Required work
Records follow. Print exactly the lines from the one that has "Contact Us (79, 134)" through the one that has "Contoh Sampah Campuran", inclusive, and omit the pictures.

Stored data entries

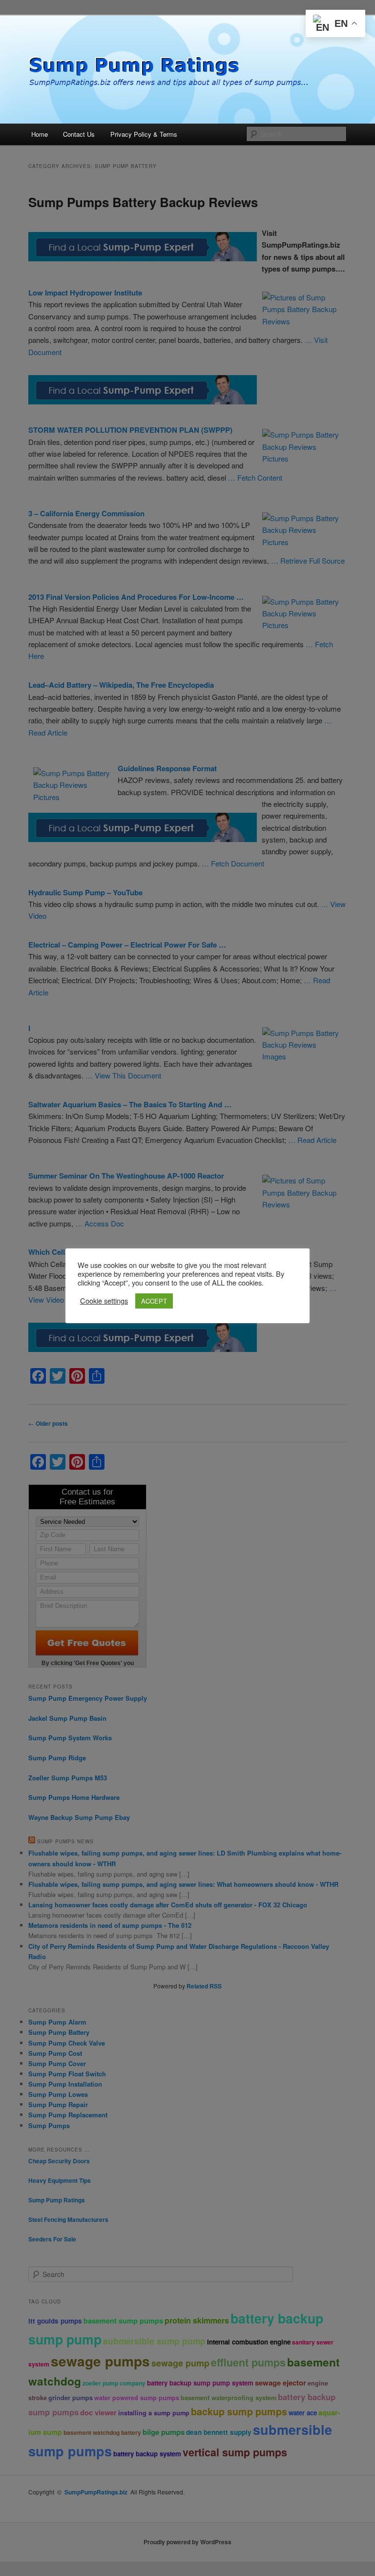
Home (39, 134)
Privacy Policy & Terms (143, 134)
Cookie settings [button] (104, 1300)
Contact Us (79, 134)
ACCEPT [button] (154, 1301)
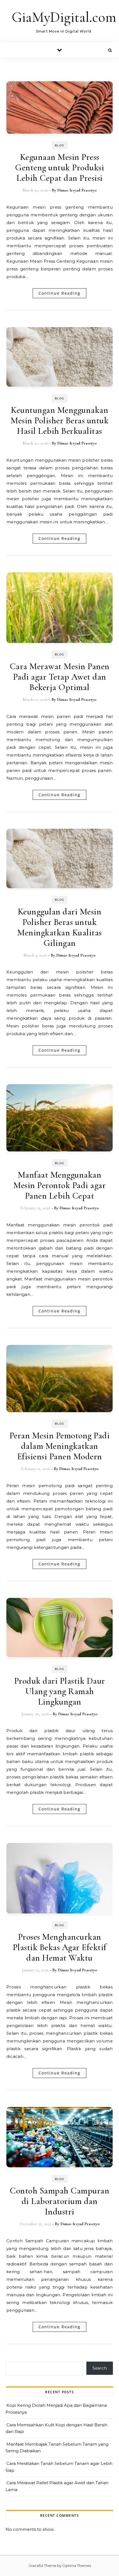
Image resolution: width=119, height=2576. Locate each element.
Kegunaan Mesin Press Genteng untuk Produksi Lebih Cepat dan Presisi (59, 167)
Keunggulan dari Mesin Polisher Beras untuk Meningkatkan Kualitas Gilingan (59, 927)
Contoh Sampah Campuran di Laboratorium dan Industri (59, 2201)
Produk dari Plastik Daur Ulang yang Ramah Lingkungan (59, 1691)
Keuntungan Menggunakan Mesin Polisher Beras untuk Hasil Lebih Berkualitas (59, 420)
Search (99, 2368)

Final answer
Contact Us (79, 134)
ACCEPT [button] (154, 1301)
Image resolution: width=119, height=2576. Locate each element.
Kegunaan Mesin Press Genteng untuk Produksi Lebih Cepat dan Presisi (59, 167)
Keunggulan dari Mesin Polisher Beras untuk Meningkatkan Kualitas Gilingan (59, 927)
Contoh Sampah Campuran di Laboratorium dan Industri (59, 2201)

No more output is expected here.